ARNIE: No, I had never done that before. I’ve done things with hydraulics and cables and so forth, but never to suck the hood down while at the same time make the suspension bounce and still be able to drive the vehicle. Normally we would do something like that with some kind of charge in the car, but you wouldn’t be able to drive it, so we had to do it differently.

Also in that sequence, we flipped two Oldsmobile Auroras; we did one on take one, and one on take two. Who knows which one they ended up using; we’ll see it in the movie. We had three of those cars – the first one was brought up the San Francisco and tested on video just before Christmas of last year [2000]. The Directors [Larry & Andy Wachowski] didn’t like it because it had smoke and they didn’t want to see any smoke. The traditional way you flip a car is to place a wooden log inside a metal canon, put a powder charge on it and when the charge goes off, the log – which is held about a half inch from the pavement – is expelled, and as it’s expelling it’s pushing the car up, which flips the car. This is done with black powder, but black powder has a big puff of smoke and the Directors didn’t want smoke.

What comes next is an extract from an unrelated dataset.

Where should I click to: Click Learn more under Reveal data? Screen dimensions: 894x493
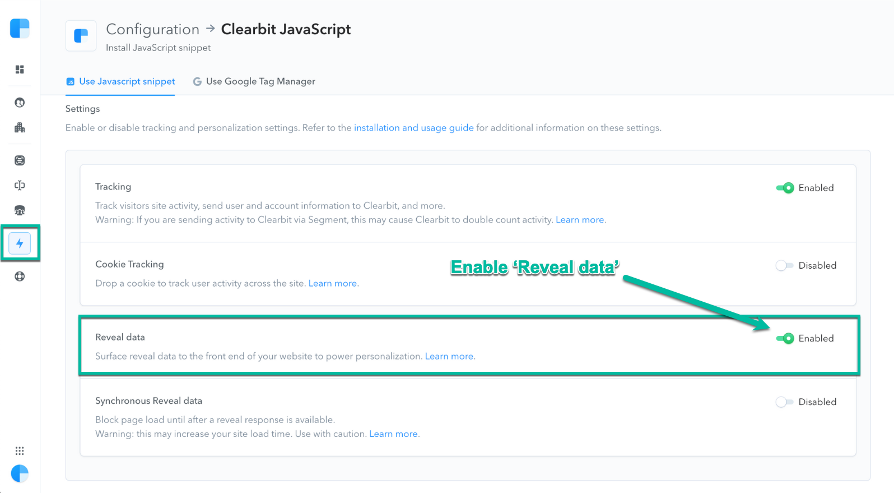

In the end we had to use a twelve-inch log and we built a nitrogen canon. We fired this thing with four hundred and forty pounds of nitrogen through two inch and a half lines that both opened simultaneously and pushed against a big plate that had half inch O-rings on it. It all worked: the rings made a good seal, the log was still pushed and the car was flipped, however there was no smoke. We flipped one of the cars five times, by the time we were done with it you couldn’t tell what kind of car it was!

MATRIX: That was during testing?

ARNIE: Yes. The first time it stood on its nose and fell back, so we had to keep changing the pressure in the charge. One time we ended up doing a 360° with the car, which was way more than they wanted. The Directors wanted the car to appear like it’s digging into the pavement when it is stepped on. I had two cylinders for the front suspension, one to suck down the hood, and one for each fender to blow the fenders off. That was all done with air, with the exception of little squibs, what we call glass breakers. A glass breaker is a tiny little metal thing with a nail in it that is hit with a squib glued to the glass, so when it hits it blows the windows out. We also had a couple of sand mortars to blow the door open, so there was very, very little pyro in that vehicle.

The glass breakers had what they call a quarter squib in it, which has fifteen or eighteen grains of black powder in it and a little electric charge. It makes a little bang, nothing much more than a firecracker, but it’s electrically fired.

MATRIX: I’m surprised that just one glass breaker can shatter a whole window.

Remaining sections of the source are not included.